52. It was in the circumstances as I have described them that the respondent brought an action against the appellant. She claimed that the appellant was guilty of negligence in the driving and management of his motor vehicle such that a collision occurred between a motor vehicle being driven by the appellant and a motor vehicle being driven by her husband, in which her daughter and son were passengers, and that her husband suffered personal injuries and her daughter sustained fatal injuries.
53. She claimed to be entitled to damages for the psychiatric disorder which she suffered consequent upon the death of her daughter and the circumstances to which I have referred.
54. The respondent did not identify with any particularity, or at all, how the cause of action arose in her favour. She did not claim, in her pleadings that the appellant owed her a duty of care, nor did she particularise how that duty of care arose. So also she did not identify with any particularity the breaches of the duty of care in so far as those breaches were said to have caused her injury.
55. After referring to the facts leading up to her being advised of her daughter's death, her attendance at the hospital, the funeral of her daughter, her return to work, her 'feelings', the recurring dreams and her wishes after the accident to have more children, but without making any mention of the journey to the hospital and the lights or the episode of the dressing of the deceased child she pleaded: "6.38 The female plaintiff is suffering from a bereavement reaction. Her grief is still marked and the picture is complicated by Post Traumatic symptoms. It is considered that the female plaintiff has suffered an acute Post Traumatic Stress Disorder. The death of her daughter was a great shock and the way the news was communicated to her was distressing. She has symptoms of re-living the accident through dreams and thoughts and symptoms of avoidance and increased arousal. 6.39 Since the plaintiff's reversal of his vasectomy, the female plaintiff has fallen pregnant, giving birth to twin daughters in November 1994. 6.40 The female plaintiff had given up work in February 1994 in order to devote more time to the child Callum. 6.41 It is anticipated that as a result of the recent birth of her twins, the female plaintiff will not return to employment for at least 8 years. 6.42 The female plaintiff has therefore suffered and (sic) economic loss to the present time and will continue to suffer an economic loss in the future due in part to her injuries and to the birth of her twin daughters. 6.43 The female plaintiff's ability to engage in her normal social, domestic, employment and recreational activities has been significantly impaired as a result of the accident."
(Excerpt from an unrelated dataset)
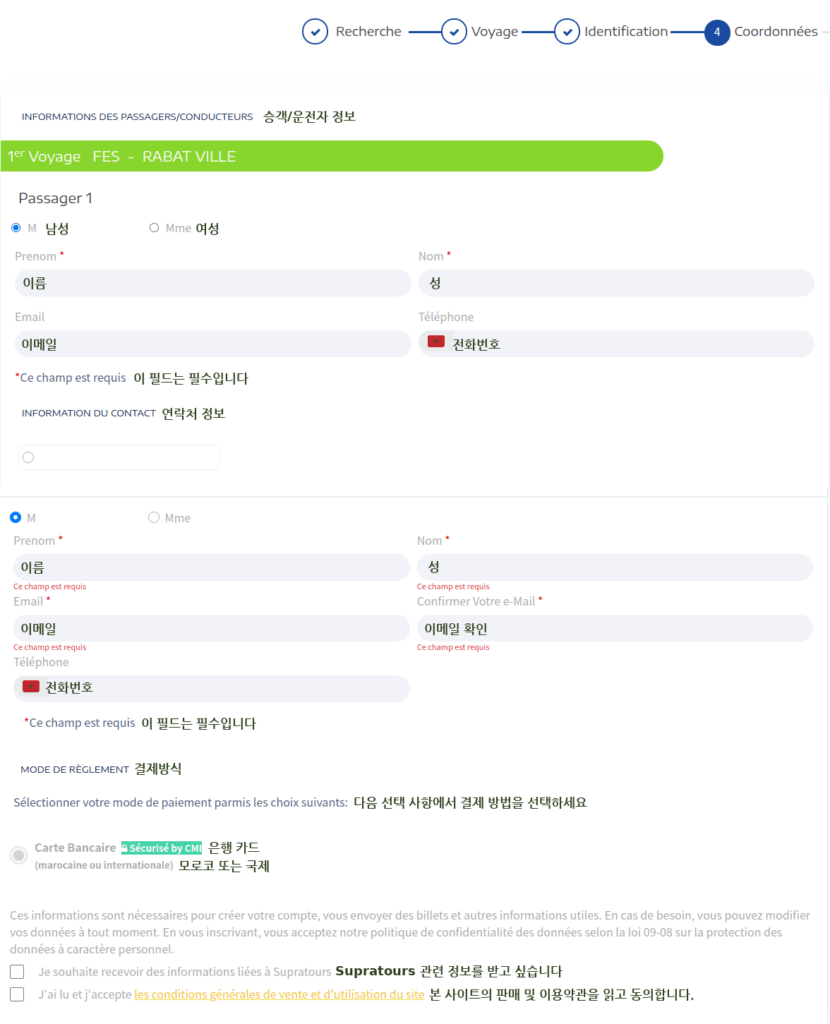Click the Identification step checkmark icon
830x1024 pixels.
[x=567, y=32]
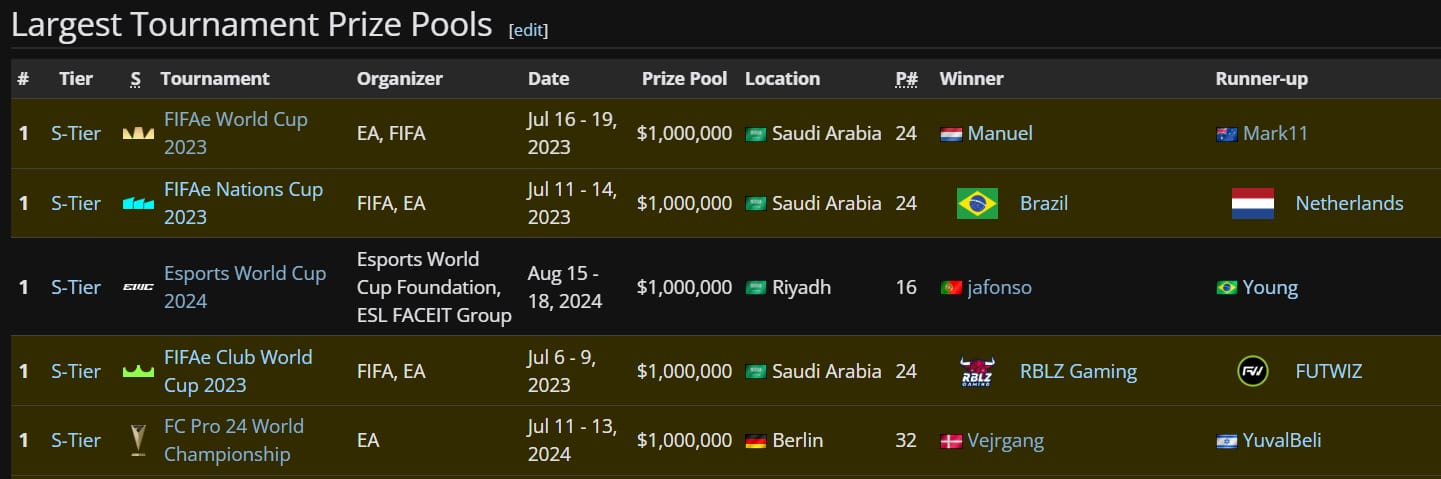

56. Without more she claimed (as did her husband): "7. The plaintiffs seeks a declaratory judgment and interim assessment of damages and for the final assessment of their damages to be adjourned until their injuries have stabilised and the full extent of their residual disabilities can be medically assessed.
PARTICULARS OF SPECIAL DAMAGES
Particulars of special damages will be made available by the plaintiff's solicitors prior to the trial of this action.
AND the plaintiffs claim:-
1. Damages in respect of their personal injuries.
2. Pursuant to the provisions of the Wrongs Act 1936 Solatium, Funeral and ancillary expenses associated with the death of their daughter Ashley Brooke Lawson."
57. The claim for solatium is, of course, a statutory right of action given by s.23A of the Wrongs Act. That section gives a right of action for solatium to the surviving parents of a child, whose death has been caused by the wrongful act, neglect or default of the defendant and the act, neglect or default was such that if the child had not been killed would have entitled the child to maintain an action in damages but limited to such sum as does not exceed $3,000. Section 23A(2) provides that where both parents bring an action to recover any sum of money under that section, the sum recovered shall be divided between the parents in such shares as the court directs.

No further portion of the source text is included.